▶ [PROBLEM] Without including any pictures, give back all of the data exactly.

Dataset entries
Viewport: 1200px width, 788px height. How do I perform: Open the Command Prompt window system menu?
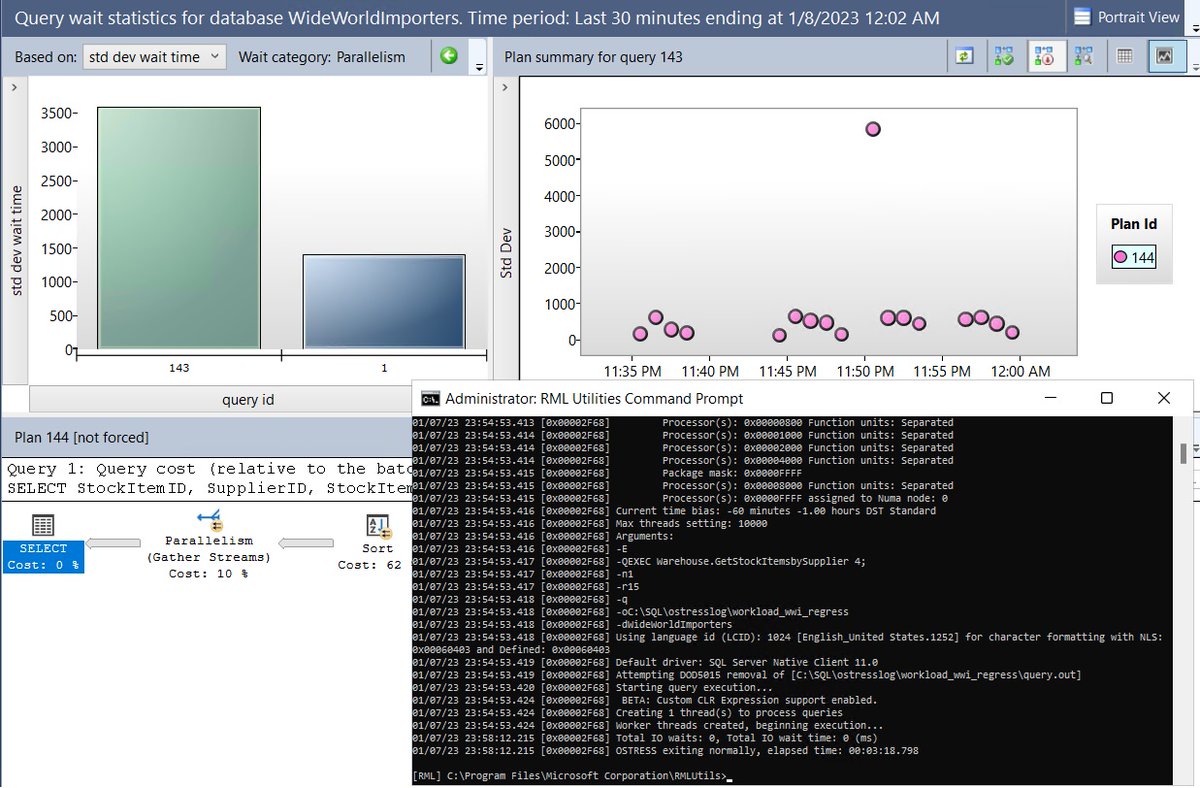click(429, 397)
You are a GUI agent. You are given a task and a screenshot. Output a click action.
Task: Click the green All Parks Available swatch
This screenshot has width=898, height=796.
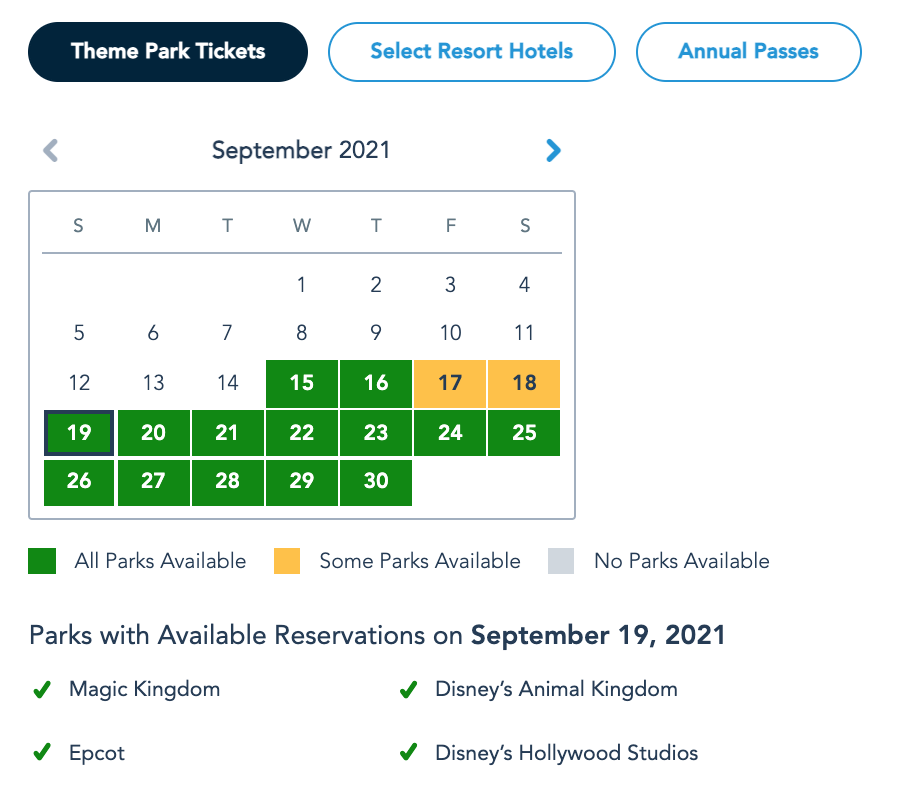[x=42, y=561]
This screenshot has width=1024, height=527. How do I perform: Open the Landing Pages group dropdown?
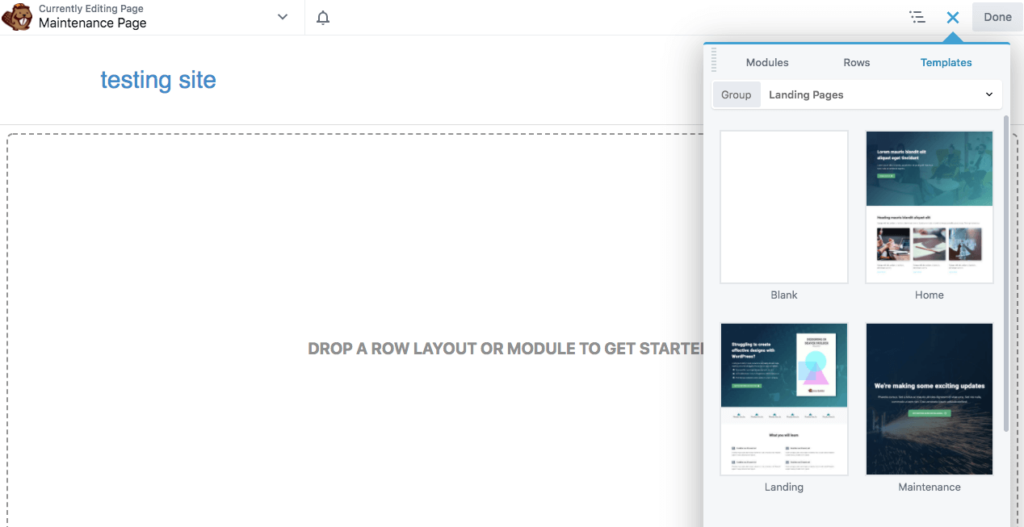[x=880, y=95]
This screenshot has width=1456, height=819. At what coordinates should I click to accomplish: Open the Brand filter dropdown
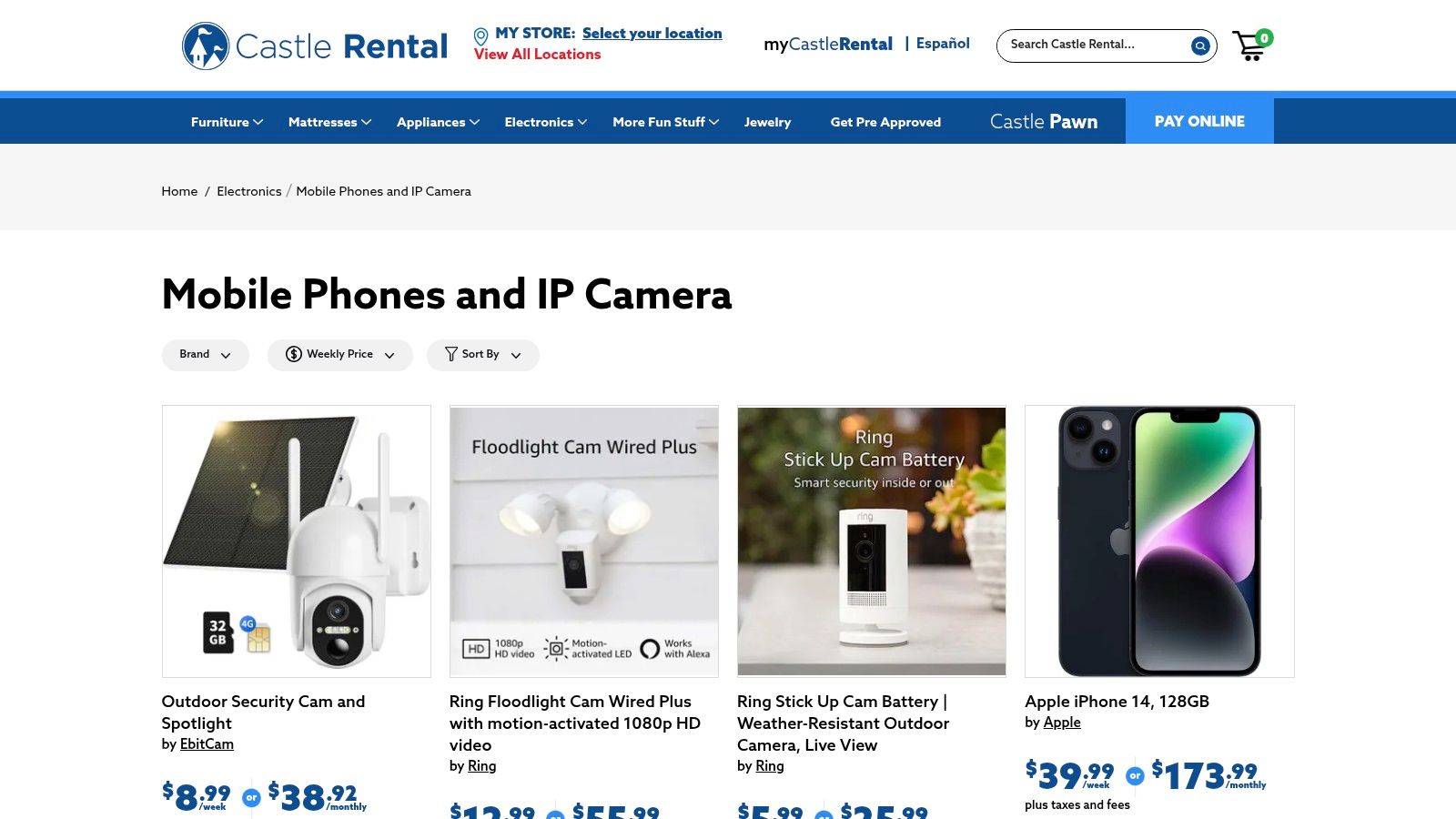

▶ [ANSWER FOR THE TASK]
Viewport: 1200px width, 788px height. How do I perform: Open the Command Prompt window system menu?
click(429, 397)
You are a GUI agent. You are given a task and a screenshot. Output a click action.
Task: Click the green All Parks Available swatch
This screenshot has width=898, height=796.
[x=42, y=561]
This screenshot has width=1024, height=527. How do I perform: Open the Landing Pages group dropdown?
[x=880, y=95]
This screenshot has width=1456, height=819. At what coordinates should I click to accomplish: Open the Brand filter dropdown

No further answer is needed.